China’s African retreat: How a once-celebrated relationship turned cold – by Geoffrey York (Globe and Mail – February 27, 2016)

http://www.theglobeandmail.com/

The vast sprawling machinery of South Africa’s second-biggest steel factory is sitting idle these days. After decades of noise and dust and smoke, the factory quietly shut its doors this month, sending its last 1,800 workers home.

The once-busy highway outside the factory is now silent and empty, aside from a few prostitutes who patrol the road, raising their skirts desperately to the occasional passing motorist.

Evraz Highveld Steel and Vanadium, one of the world’s 15 biggest steel makers less than a decade ago, has fallen victim to a flood of cheap Chinese steel imports and a slowdown in demand from the Chinese economy. The entire South African steel industry has plunged into a deep crisis, with an estimated 50,000 jobs in jeopardy, despite last-ditch government efforts to protect the industry by imposing tariffs on cheap Chinese imports.

It wasn’t supposed to be this way.

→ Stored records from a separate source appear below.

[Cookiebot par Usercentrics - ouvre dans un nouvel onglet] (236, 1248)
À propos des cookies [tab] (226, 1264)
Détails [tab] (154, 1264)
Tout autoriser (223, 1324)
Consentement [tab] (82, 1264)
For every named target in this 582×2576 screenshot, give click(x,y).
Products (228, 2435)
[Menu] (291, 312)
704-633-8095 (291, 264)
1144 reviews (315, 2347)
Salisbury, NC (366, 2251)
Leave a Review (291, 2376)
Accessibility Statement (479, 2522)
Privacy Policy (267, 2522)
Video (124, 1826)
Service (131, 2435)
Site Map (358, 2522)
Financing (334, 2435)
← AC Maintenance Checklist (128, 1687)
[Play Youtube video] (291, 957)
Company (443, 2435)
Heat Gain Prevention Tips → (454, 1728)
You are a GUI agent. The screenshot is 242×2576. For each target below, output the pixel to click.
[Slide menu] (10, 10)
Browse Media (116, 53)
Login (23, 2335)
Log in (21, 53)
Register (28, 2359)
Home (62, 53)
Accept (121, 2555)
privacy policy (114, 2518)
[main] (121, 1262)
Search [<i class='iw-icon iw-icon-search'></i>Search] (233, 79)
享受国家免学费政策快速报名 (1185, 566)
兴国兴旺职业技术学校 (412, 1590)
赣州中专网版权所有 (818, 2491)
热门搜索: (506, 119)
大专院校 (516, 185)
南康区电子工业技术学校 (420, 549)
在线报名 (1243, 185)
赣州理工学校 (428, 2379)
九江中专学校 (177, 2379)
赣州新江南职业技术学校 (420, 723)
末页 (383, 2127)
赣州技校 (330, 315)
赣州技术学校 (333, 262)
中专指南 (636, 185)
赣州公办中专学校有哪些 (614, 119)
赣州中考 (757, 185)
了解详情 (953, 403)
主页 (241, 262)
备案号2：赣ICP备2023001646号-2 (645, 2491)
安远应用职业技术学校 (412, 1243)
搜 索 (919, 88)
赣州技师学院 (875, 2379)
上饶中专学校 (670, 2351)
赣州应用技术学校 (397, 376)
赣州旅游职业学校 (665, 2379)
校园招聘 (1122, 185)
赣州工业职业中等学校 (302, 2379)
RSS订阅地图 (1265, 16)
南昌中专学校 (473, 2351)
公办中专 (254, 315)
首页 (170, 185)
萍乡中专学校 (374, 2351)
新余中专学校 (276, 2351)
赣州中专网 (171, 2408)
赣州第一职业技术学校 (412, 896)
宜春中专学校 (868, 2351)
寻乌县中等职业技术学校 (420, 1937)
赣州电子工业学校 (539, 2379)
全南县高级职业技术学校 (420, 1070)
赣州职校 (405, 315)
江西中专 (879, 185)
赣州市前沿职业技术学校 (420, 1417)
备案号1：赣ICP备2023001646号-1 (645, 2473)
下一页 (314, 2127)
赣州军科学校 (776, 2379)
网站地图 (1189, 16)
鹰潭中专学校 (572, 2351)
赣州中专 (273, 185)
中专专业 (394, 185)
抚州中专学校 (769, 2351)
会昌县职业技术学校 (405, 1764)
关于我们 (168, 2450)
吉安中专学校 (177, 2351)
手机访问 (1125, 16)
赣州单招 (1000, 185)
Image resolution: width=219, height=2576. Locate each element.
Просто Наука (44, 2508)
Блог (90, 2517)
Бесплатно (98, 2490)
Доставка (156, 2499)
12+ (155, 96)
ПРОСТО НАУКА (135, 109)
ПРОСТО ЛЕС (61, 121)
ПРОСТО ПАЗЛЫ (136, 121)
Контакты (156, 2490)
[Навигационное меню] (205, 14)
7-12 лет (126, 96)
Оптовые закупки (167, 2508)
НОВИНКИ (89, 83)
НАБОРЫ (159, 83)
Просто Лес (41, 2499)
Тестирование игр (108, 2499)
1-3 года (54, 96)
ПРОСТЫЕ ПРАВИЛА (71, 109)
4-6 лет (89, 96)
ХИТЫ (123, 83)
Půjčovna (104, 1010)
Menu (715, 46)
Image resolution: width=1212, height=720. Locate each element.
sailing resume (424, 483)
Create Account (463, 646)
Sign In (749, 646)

For years, South Africa has been aggressively courting China’s support, seeing Beijing as its economic and political saviour. The ruling party, the African National Congress (ANC), thought it was a smart bet. China, after all, had rapidly surpassed all of South Africa’s other trading associates, becoming the country’s biggest partner by 2010, and the Chinese appetite for African resources seemed insatiable.

To reinforce these economic bonds, the ANC heaped praise on the Chinese political model. It sent delegations to Beijing to study the Chinese system. It drafted plans to emulate the “central party school” of the Chinese Communist Party. It even dutifully bowed to China’s insistence that it block any visits by Beijing’s most loathed nemesis, the Tibetan spiritual leader, the Dalai Lama.